Grandville qualified M.R.C.S.Eng. in 1856 and L.R.C.P.Lond. in 1861. He attained the higher medical degree M.D. in 1876 from the University of St Andrews.
In addition to his famous invention of an electric vibrator, he also invented a sphygmograph and a.
On 1 December 1858 he married Mary Ellen Ormerud in Bristol.

Electric vibrator

In the late 1880s Granville invented the electric vibrator, a handheld electric operated device designed to relieve more muscle aches and pains. Originally called a percusser or more colloquially "Granville's hammer", the machine was manufactured and sold to physicians, many of whom used the equipment to create "hysterical paroxysm" in their patients with female hysteria.

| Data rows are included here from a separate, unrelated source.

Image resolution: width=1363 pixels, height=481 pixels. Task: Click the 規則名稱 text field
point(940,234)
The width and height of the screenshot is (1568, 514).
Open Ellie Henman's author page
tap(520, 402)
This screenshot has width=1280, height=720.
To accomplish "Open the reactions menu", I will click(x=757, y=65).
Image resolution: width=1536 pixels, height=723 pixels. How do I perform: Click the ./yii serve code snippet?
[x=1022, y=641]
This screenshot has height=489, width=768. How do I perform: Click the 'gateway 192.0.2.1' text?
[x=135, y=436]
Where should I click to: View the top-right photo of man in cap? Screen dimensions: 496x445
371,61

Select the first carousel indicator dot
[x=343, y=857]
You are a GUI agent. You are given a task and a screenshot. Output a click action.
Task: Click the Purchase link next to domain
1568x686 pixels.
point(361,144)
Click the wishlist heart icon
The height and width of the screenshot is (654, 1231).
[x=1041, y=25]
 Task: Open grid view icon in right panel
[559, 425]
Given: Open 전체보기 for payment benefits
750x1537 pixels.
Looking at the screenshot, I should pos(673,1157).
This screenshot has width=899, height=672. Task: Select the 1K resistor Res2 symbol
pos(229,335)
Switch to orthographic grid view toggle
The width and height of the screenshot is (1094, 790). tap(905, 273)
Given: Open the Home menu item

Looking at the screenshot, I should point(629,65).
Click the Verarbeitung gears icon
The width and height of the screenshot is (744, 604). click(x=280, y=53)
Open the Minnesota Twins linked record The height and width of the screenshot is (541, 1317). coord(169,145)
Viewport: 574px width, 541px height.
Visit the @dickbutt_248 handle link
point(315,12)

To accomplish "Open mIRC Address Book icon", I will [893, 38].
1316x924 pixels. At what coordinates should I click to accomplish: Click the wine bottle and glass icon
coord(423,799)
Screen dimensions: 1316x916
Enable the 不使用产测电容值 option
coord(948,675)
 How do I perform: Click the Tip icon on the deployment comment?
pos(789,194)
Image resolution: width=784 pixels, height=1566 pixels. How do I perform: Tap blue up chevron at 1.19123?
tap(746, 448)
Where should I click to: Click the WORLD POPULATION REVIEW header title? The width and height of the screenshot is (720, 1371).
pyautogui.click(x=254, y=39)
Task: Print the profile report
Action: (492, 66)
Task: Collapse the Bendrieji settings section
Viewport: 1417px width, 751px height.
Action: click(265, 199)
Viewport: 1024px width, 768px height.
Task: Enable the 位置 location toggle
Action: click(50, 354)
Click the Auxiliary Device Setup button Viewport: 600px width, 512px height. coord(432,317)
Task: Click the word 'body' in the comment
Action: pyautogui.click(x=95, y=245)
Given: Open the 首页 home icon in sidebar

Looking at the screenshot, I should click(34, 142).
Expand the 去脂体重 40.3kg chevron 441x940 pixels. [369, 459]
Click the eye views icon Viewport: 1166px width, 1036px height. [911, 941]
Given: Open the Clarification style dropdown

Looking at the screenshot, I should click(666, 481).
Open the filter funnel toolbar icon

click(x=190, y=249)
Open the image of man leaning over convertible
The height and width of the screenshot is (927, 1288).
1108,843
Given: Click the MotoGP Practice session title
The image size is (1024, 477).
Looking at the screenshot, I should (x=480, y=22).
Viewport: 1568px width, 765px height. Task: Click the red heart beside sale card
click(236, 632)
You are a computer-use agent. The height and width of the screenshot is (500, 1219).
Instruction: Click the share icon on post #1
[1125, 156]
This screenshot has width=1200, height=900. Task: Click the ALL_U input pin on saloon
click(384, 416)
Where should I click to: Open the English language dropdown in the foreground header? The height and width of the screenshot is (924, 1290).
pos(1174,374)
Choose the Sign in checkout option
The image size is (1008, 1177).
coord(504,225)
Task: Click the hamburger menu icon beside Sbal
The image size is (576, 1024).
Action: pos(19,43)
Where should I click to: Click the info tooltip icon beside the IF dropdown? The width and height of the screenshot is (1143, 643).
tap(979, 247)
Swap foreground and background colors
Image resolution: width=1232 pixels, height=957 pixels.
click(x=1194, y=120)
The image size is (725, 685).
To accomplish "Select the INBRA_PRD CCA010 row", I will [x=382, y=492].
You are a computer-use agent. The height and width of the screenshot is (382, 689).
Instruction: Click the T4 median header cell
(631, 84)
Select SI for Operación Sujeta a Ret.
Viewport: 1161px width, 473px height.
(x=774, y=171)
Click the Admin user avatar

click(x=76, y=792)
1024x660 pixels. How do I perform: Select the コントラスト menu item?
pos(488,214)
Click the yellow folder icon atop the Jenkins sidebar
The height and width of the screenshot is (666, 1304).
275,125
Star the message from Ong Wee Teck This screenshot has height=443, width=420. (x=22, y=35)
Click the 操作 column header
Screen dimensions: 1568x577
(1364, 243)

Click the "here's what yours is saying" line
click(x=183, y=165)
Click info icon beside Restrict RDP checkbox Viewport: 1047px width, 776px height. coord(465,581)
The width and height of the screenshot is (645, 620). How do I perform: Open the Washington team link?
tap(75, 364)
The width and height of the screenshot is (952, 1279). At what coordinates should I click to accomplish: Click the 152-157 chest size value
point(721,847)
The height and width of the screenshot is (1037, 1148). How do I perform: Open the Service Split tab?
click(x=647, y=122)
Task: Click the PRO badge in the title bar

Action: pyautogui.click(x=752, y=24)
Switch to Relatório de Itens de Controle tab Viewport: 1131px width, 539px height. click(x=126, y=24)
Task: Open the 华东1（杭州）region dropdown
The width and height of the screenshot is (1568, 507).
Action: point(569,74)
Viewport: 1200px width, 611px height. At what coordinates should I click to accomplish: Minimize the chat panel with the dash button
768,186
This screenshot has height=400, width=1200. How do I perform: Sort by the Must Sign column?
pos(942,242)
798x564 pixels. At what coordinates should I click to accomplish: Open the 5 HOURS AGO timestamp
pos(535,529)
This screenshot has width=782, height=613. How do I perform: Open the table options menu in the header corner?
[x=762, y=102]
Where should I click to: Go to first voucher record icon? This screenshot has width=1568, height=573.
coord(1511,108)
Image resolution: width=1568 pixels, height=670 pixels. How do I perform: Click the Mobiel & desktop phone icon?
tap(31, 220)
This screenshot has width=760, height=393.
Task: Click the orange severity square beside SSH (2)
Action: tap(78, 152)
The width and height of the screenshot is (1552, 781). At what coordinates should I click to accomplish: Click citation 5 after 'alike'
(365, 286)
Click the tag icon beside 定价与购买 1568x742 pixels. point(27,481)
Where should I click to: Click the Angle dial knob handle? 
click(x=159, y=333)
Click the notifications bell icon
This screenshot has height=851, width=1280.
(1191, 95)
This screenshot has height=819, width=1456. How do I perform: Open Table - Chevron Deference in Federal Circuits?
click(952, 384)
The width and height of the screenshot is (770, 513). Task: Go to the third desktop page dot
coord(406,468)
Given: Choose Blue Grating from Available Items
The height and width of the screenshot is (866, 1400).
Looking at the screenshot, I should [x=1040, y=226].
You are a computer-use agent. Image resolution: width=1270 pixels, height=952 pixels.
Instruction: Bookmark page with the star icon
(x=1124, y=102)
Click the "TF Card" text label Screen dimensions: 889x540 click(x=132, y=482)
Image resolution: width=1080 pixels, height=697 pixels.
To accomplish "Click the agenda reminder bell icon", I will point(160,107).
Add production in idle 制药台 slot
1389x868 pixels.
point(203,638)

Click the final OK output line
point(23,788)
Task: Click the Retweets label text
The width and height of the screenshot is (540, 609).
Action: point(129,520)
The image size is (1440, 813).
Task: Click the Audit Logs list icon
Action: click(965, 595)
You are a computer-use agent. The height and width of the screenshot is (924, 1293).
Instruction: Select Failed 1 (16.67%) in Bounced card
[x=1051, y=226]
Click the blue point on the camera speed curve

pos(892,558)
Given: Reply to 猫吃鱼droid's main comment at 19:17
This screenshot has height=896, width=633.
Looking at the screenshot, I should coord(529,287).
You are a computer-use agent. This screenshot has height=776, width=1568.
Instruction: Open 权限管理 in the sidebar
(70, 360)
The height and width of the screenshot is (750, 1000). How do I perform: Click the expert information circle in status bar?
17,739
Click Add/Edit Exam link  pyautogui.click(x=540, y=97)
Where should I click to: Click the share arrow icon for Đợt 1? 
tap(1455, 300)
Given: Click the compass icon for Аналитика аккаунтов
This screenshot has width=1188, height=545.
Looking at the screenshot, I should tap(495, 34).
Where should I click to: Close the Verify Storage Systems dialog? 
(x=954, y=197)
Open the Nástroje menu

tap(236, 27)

As vibrators began to be used for bringing hysterical women to paroxysm, its inventor tried to disassociate himself from the device's "mis-use". In his 1883 book on his research, Nerve-Vibration and Excitation as Agents in the Treatment of Functional Disorder and Organic Disease, he wrote, "I have never yet percussed a female patient... I have avoided, and shall continue to avoid the treatment of women by percussion, simply because I do not wish to be hoodwinked, and help to mislead others, by the vagaries of the hysterical state..."
Granville was portrayed by actor Hugh Dancy in the 2011 film Hysteria.